**WORK REQUEST**: When a line in the entries below contains the word "computer", copy that line.
DATA FOR REVIEW Start Marker
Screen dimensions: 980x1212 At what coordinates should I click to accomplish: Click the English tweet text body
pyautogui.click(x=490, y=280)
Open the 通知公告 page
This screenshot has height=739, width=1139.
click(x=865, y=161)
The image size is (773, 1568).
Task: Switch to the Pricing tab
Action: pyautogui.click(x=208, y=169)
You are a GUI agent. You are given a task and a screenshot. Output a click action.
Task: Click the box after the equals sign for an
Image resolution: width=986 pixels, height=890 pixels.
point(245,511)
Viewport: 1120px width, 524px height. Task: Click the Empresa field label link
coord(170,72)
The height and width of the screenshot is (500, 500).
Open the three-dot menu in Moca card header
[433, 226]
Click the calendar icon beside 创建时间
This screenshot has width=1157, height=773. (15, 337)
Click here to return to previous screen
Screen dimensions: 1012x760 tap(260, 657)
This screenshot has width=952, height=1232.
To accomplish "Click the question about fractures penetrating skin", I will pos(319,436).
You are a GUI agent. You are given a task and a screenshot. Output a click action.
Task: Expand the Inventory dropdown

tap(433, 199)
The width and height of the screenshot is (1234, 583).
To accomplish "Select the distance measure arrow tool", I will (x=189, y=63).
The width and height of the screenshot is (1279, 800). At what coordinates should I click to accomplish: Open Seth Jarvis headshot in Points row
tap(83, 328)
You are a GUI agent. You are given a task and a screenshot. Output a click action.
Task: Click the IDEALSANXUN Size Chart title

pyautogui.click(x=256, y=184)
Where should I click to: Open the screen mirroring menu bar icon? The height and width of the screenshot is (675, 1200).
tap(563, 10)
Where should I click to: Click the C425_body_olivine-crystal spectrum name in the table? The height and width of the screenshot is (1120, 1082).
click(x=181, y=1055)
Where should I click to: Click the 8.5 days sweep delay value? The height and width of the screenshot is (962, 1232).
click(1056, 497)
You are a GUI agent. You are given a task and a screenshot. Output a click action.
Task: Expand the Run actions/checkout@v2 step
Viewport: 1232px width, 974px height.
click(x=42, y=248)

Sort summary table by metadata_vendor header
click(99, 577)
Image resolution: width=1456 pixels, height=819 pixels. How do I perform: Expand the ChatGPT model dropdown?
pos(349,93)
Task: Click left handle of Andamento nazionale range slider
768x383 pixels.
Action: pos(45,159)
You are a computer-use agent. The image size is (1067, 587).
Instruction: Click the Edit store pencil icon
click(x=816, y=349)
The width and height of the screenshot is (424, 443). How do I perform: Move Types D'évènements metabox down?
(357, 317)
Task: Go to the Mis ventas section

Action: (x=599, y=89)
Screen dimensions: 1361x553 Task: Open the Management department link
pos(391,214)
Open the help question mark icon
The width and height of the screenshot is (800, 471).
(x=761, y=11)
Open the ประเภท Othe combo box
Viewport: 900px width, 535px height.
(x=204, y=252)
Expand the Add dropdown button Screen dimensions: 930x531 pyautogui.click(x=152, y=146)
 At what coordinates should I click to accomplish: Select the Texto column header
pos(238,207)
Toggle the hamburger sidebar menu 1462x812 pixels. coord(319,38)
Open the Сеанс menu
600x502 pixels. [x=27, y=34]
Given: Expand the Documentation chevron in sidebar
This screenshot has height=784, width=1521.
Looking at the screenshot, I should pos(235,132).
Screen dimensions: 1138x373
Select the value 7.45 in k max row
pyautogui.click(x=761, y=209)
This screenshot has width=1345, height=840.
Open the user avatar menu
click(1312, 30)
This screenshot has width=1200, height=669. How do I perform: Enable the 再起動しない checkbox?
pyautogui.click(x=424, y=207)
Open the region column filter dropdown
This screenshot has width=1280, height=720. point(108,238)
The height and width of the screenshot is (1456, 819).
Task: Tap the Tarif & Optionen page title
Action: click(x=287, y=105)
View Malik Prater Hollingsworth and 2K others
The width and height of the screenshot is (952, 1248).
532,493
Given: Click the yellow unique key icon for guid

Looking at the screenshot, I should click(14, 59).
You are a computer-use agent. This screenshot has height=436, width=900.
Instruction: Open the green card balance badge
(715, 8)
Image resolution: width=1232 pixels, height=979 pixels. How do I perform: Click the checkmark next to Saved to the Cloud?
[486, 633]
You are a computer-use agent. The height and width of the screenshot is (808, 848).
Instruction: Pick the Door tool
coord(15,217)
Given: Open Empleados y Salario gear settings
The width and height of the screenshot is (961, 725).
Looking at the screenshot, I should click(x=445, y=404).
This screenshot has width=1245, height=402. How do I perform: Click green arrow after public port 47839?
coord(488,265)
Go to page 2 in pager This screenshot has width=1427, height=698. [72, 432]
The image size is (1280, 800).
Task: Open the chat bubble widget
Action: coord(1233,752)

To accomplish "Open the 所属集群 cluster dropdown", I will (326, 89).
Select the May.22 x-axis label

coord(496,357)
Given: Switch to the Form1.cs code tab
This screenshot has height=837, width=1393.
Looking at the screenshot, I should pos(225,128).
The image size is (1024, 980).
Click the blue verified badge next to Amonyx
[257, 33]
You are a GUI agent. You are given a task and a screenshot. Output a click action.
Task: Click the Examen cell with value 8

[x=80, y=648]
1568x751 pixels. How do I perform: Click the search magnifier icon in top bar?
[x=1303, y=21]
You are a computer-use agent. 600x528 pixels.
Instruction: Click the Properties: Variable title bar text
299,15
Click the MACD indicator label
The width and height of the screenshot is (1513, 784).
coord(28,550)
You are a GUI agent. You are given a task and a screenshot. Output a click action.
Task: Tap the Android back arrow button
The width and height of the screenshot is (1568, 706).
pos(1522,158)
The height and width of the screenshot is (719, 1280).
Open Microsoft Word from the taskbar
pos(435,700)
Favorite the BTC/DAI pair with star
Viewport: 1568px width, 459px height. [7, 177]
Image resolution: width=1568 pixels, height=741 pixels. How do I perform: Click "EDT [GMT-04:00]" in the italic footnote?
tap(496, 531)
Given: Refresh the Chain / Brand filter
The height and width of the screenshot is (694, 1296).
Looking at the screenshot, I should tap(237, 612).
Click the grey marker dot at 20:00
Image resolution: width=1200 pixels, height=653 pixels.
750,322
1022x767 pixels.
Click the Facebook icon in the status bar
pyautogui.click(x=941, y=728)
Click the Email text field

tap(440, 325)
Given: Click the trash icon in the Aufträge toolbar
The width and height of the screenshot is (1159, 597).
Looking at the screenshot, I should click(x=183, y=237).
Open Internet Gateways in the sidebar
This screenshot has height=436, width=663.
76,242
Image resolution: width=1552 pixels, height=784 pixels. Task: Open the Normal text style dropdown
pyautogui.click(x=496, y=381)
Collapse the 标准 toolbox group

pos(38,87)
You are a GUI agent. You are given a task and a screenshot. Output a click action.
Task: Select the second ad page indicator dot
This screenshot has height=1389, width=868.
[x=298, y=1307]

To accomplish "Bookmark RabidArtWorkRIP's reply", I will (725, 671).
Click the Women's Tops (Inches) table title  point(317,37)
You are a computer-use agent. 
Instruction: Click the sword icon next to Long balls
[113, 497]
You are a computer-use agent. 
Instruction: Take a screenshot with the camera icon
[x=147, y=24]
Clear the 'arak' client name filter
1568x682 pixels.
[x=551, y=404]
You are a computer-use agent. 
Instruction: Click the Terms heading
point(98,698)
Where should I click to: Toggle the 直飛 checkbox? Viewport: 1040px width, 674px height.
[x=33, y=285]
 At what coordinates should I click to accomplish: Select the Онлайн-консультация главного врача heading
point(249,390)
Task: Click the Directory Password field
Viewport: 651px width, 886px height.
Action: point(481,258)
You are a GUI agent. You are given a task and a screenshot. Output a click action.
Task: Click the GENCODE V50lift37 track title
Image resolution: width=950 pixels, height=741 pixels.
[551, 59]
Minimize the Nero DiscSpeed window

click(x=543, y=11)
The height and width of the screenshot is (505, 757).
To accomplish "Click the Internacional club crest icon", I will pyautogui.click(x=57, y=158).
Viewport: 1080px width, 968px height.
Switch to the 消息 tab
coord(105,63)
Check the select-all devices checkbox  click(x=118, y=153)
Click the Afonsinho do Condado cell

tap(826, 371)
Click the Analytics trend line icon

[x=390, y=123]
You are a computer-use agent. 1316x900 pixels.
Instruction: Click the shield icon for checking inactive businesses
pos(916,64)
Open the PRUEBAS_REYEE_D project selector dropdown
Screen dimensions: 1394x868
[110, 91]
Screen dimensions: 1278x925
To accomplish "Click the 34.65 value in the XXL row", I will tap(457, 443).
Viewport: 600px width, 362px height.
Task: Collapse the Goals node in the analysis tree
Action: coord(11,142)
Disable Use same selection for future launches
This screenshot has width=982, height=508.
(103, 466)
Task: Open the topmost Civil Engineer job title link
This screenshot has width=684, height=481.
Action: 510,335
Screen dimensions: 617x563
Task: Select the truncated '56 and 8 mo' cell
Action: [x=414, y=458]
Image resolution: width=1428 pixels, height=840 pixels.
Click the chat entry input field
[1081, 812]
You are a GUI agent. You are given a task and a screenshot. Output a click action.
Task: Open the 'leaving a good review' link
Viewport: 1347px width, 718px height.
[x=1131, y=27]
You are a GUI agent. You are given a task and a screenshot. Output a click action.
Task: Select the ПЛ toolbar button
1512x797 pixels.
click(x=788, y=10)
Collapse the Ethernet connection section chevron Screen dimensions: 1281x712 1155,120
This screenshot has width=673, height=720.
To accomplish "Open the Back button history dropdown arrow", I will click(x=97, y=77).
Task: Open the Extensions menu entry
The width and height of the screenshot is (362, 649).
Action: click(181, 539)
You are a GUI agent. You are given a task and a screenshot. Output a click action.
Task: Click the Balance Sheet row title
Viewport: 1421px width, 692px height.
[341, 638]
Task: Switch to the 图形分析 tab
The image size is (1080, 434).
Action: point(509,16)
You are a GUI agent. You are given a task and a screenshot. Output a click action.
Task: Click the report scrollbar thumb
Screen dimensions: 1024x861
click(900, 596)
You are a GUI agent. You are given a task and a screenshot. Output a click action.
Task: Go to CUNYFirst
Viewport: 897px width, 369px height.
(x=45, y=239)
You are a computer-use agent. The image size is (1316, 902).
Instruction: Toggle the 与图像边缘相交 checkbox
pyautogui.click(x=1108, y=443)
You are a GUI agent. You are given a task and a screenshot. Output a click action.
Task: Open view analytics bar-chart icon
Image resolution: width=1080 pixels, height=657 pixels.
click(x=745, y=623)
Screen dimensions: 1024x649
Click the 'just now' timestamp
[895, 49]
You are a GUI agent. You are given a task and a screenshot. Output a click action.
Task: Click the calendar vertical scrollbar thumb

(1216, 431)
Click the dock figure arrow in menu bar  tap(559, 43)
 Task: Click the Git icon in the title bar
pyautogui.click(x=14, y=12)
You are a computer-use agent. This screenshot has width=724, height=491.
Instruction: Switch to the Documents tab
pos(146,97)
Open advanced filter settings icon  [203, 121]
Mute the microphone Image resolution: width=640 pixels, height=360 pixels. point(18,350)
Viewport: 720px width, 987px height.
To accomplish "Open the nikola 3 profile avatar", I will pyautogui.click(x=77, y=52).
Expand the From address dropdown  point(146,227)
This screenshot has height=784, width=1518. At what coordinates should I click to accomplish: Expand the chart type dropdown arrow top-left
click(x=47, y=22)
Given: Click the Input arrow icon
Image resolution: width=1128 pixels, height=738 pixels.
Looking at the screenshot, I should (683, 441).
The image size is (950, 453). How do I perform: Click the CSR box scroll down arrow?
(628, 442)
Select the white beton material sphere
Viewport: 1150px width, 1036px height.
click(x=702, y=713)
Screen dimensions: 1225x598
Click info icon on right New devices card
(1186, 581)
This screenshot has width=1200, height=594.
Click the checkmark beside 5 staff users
DATA FOR REVIEW End Marker
**SOLUTION TO THIS TASK**:
You are a computer-use agent. The image size is (1067, 587).
You are a computer-use agent. This screenshot has height=436, width=900.
You are a computer-use agent. The height and width of the screenshot is (808, 848).
You are a computer-use agent. 600x528 pixels.
You are a computer-use agent. 
You are a computer-use agent. 
You are a computer-use agent. 
You are a computer-use agent. 1316x900 pixels.
You are a computer-use agent. The image size is (1316, 902).
You are a computer-use agent. This screenshot has width=724, height=491.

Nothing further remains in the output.